The sample consisted of 89 women with both conditions. They were randomized to receive one of four treatments: (1) Group I: propranolol 30 mg/day (tid) and stabilization splints (SS) [35]. Propranolol was started at the dose of 30 mg/day (qd) and dose was increased to 30 mg bid in the second week and 30 mg tid from the third week; (2) Group 2: propranolol and non-occlusal (placebo) splint (NOS); (3) Group III: placebo and SS; (4) Group IV: placebo and NOS. Evaluations were made at baseline, at the end of the blinded-phase (3 months) and at the end of the open extension (6 months).

We independently assessed migraine improvement and TMD improvement. For reduction of headache days at 3 months (primary endpoint) treating both conditions yielded significantly better results (−5.4 days) relative to other groups (propranolol only: -3.2; occlusal splints only: -4.1 and placebo: -3.5; P < 0.05). For the secondary endpoint, differences were also significant after 3 months of treatment (P = 0.011) with those treating both conditions having additional benefits relative to all other groups. As for disability, those treating both conditions also had significant improvements relative to all other groups (P = 0.016). Data are summarized in Table 2. Figure 1 illustrates the monthly headache frequency as a function of treatment group, at the blinded and open-extension phase. Differences were significant at 2, 3, 5 and 6 months.

Table 2 Primary and secondary end points by treatment group at baseline and after the 3 months of the treatment, and TMD assessments at baseline and after 6 months of treatment
Fig. 1
figure 1

Average frequency of headache according to the treatment group at baseline and after 1–6 months of treatment. SS stabilization occlusal splint, NOS nonocclusal splint (placebo)

For TMD assessments, treatment groups yielded virtually identical results at 3 and 6 months. No separation from placebo was seen. All groups presented a reduction of facial pain average from baseline, but significant differences were not found. Nonetheless, 48.3 % of completers were classified as Grade I or no TMD chronic pain at the end of treatment (Table 2).

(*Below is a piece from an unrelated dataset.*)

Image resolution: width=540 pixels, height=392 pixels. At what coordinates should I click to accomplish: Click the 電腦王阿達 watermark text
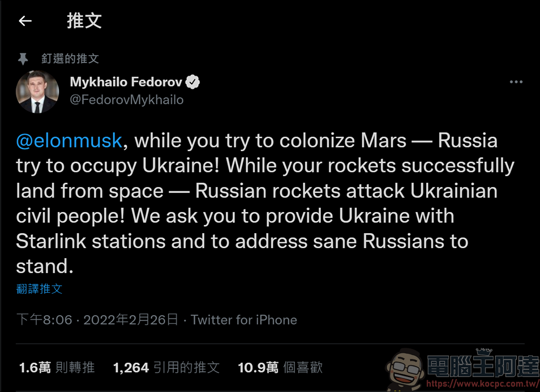coord(482,366)
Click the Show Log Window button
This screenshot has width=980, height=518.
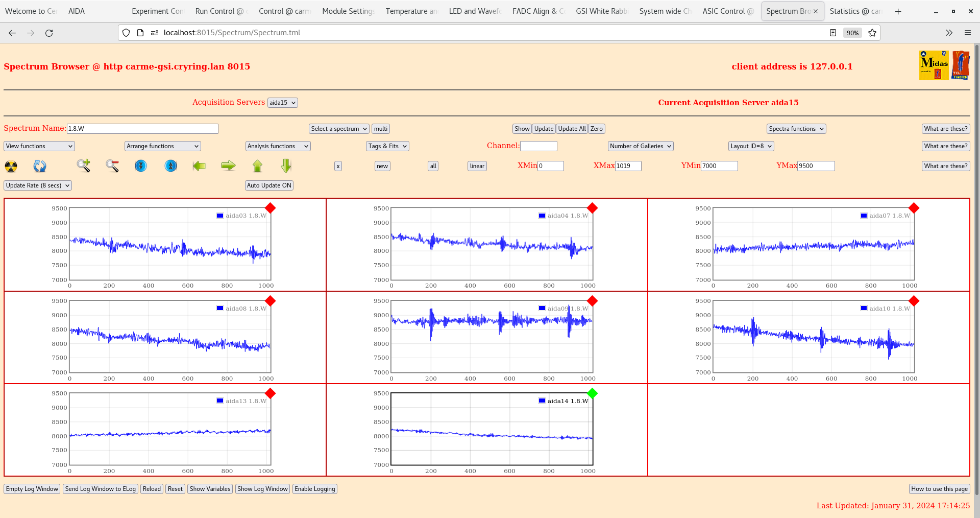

Our findings suggested that in patients with the comorbidity, best migraine outcomes happen when the TMD is also treated. For TMD, all groups yielded improvement but no differences were seen across groups. The clinical message is optimistic nonetheless, since treating both conditions will translate into optimal migraine improvement and meaningful TMD improvement.

Conclusions

In patients presenting facial pain and headache, standard criteria should be applied for a precise differential diagnosis, since comorbidity of TMD and migraine is frequent as well an overlapping on its signs and symptoms. When TMD and migraine are simultaneously present, better outcomes will be achieved by the concomitant treatment.